As such, using the Fichtean Curve allows me to inject the worry and tension I sometimes find missing in other romance books.

Fichtean Curve and Character Change

My initial character sketches are fairly basic. I use this template in each Scrivener project for consistency’s sake. I get to know the surface level details of my characters.

When it comes time to dive deep? To start building their character arc? The Fichtean Curve allows for a more realistic change arc, especially with the character tropes I favor.

By understanding the turning and decision points, I gain a general idea of how their internal conflicts will eventually be resolved. I previously mentioned the character arc outline Jeff Gerke provided in Crafting Characters: The Complete Guide to Populating Your Fiction.

As a plantser, the outline he provides meshes with the Fichtean Curve. It significantly strengthens my characters’ internal journey. Their journey parallels the external story arc in a way that wouldn’t be possible for me with any other framework.

Those parallel journeys are what queer romance readers long for, even if they can’t exactly verbalize it. Indeed, Ran Walker explains, “Full empathy for the character comes when the reader is acutely aware of the stakes involved in your story, from where the stakes arose, and what choices the character will have to face to move forward.”

External turning points and decisions points are only as impactful as the internal ones. Through this framework, I can provide readers with a more in-depth understanding of how and why the characters deal with their inner conflicts in the way they do.
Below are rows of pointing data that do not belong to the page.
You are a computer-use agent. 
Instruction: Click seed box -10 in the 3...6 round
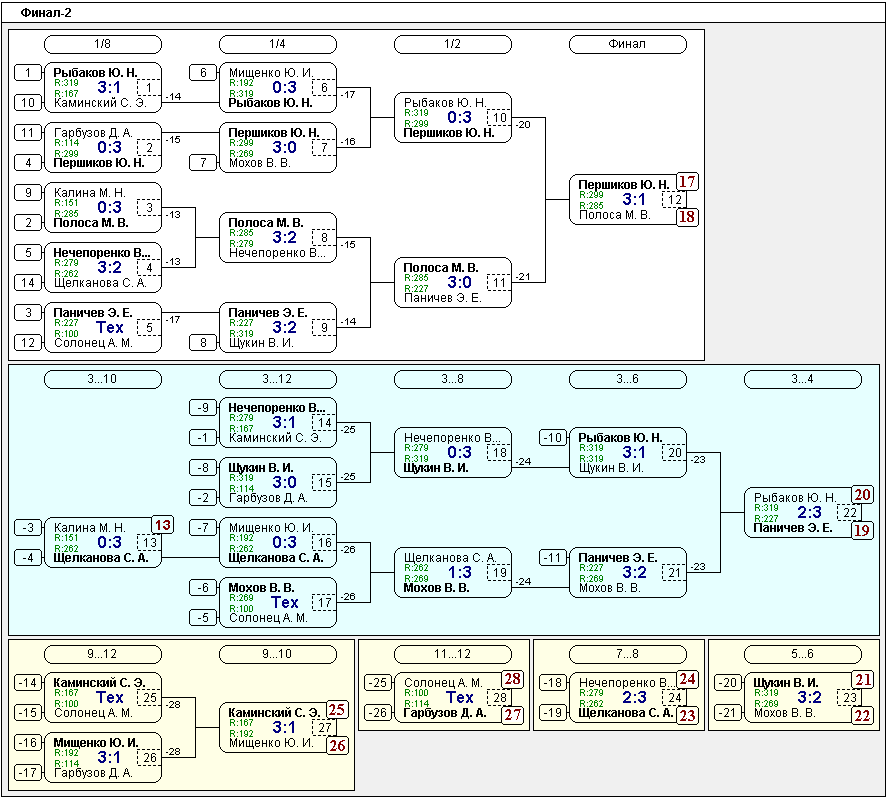553,438
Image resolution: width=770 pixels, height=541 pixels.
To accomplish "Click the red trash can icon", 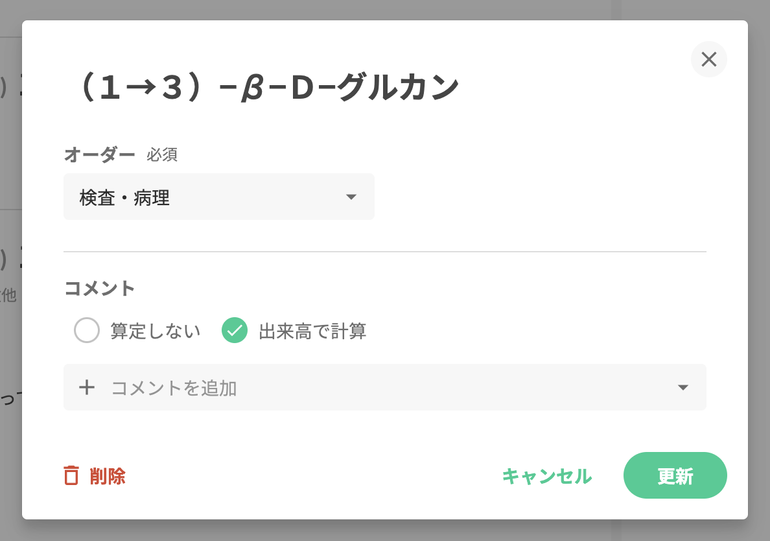I will tap(71, 476).
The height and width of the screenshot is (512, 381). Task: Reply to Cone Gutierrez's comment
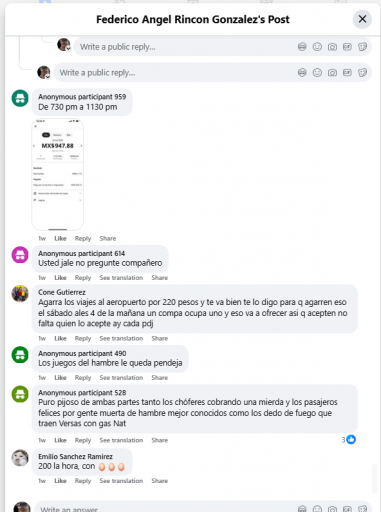point(83,338)
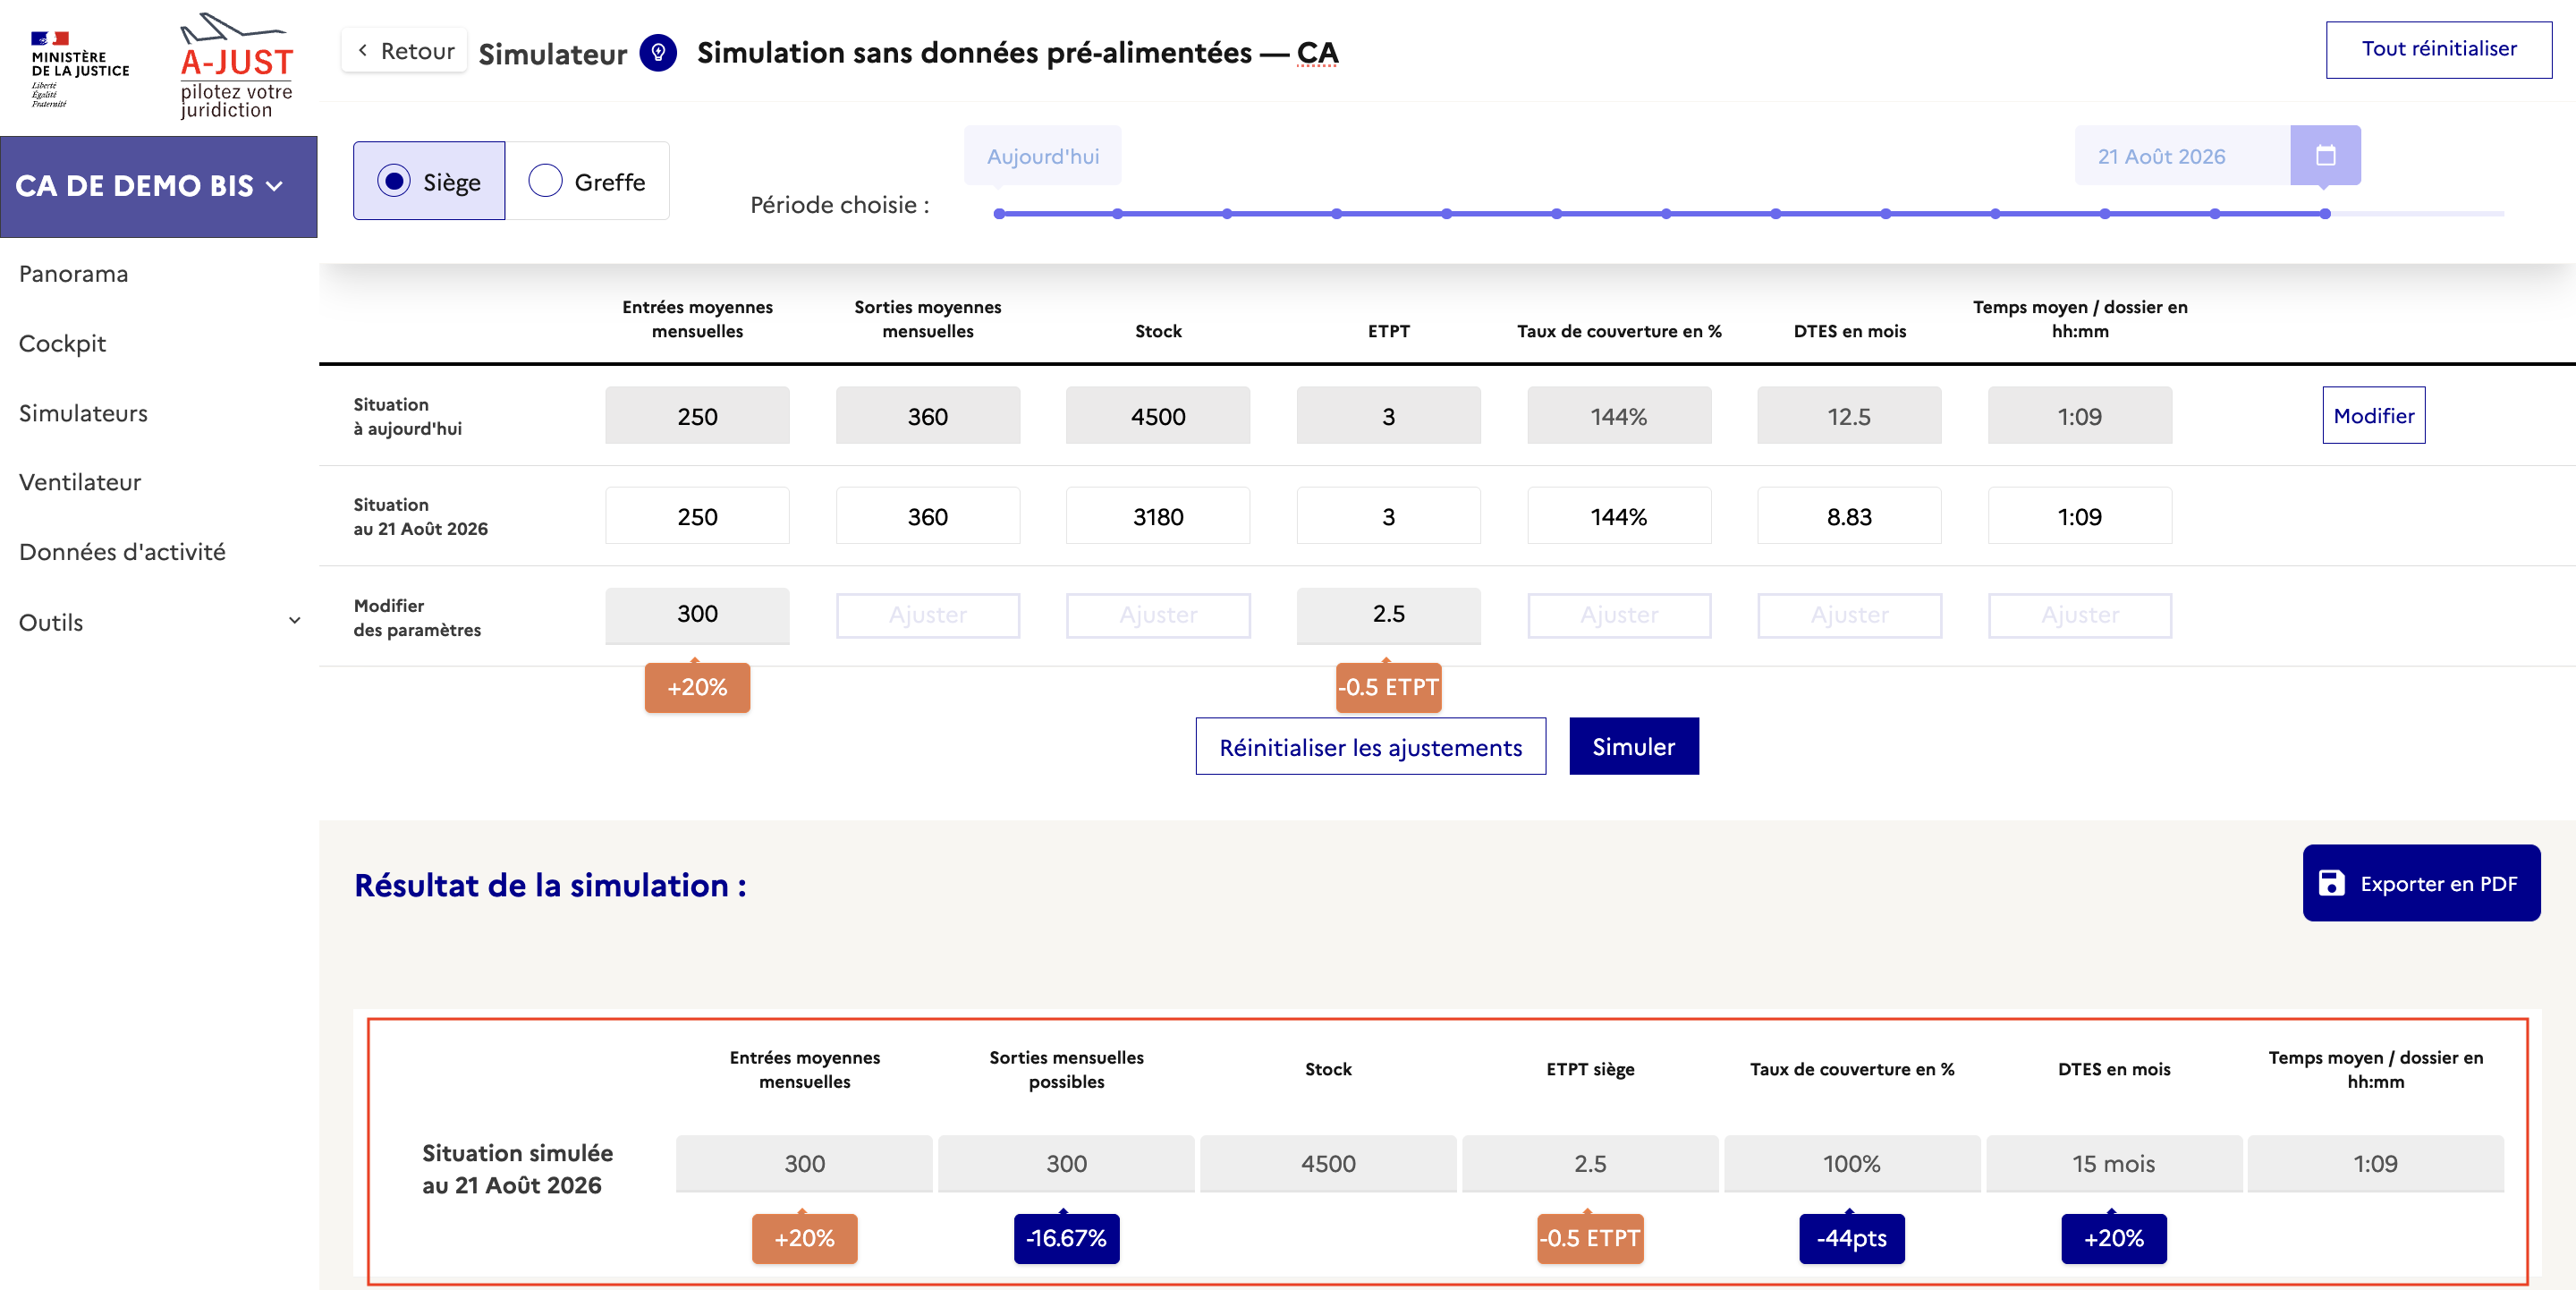Click the +20% badge under the modified entrées
Screen dimensions: 2576x1290
(697, 687)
Reality Check from Major Melodrama

I committed myself in July 2023 to completing my first original fiction manuscript during that year’s Camp NaNoWriMo. I’d taken a couple fiction writing classes. I even read a few craft books and did a couple developmental edits prior to that month.
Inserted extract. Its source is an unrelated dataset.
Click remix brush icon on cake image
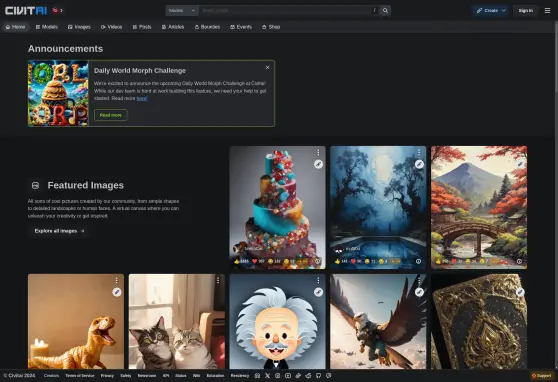The width and height of the screenshot is (558, 382). [318, 164]
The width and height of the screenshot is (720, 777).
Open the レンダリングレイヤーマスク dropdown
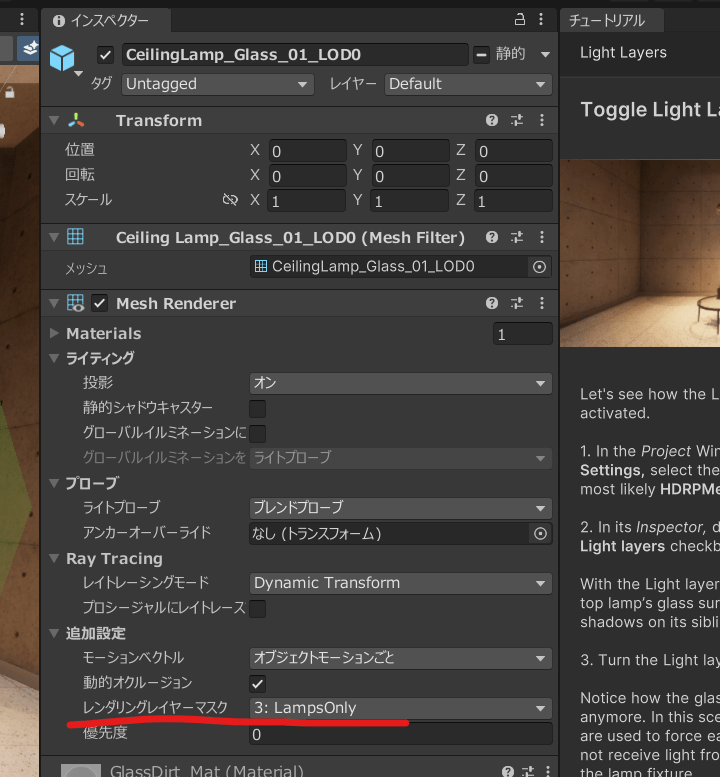tap(400, 708)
When I was done, I just knew I’d written the most perfect manuscript of all time. The framework was constructed of titanium and steel. The conflict was Chef’s Kiss. Clearly all it would need was a copyedit before I uploaded it to KDP and IngramSpark for sale to the wide world. I mean, instant National Book Award and Pulitzer in Fiction.

And then the initial alpha reader feedback started coming in.

I saw hints of potential conflicts in the first 50 pages, but they didn’t feel like genuine roadblocks to [the characters] being a couple.

“You’re just reading the manuscript wrong.” (They weren’t.)

The last quarter of the book has a lot of good tension, and the pacing helps ratchet it up, but it felt like it didn’t quite match up with the middle of the story. The drama [. . .] felt almost overblown.

“That’s on the page if you paid attention.” (It wasn’t.)

It was getting those first couple alpha reader feedback forms on my first manuscript that rammed home a habit I didn’t realize I still had. Major Melodrama returned the favor and moved into my house.

I built conflict on top of conflict with no inherent transition points. Basically, I had a bunch of scenes that I Gorilla Glued together. I really shouldn’t have been so shocked when that was pointed out quite clearly.

The Fichtean Curve allows me the drama of those turning points while simultaneously providing breathing room for the decision points. I won’t know for sure if I’ve hit my mark with this second manuscript until I do that initial alpha reader feedback round. I do know that First Manuscript Me is still hiding under a rock in embarrassment. Major Melodrama is atop that rock letting me know they’re watching Second Manuscript Me closely.

To Sum It All Up

I only plot about 10–15 percent ahead of wherever I am in the manuscript. Because of that, sometimes I feel like a bystander to my own drafting process. My characters experience the most growth in the empty space between and around the previously mentioned turning points and decision points.

Each of those points forces the character to make or endure a significant moment of growth, willingly or not. At the same time, in using the Fichtean Curve framework, I solidify the foundation on which my story is built.

Find whichever structural framework best fits your particular story. The Fichtean Curve just so happens to fit my second manuscript like a glove.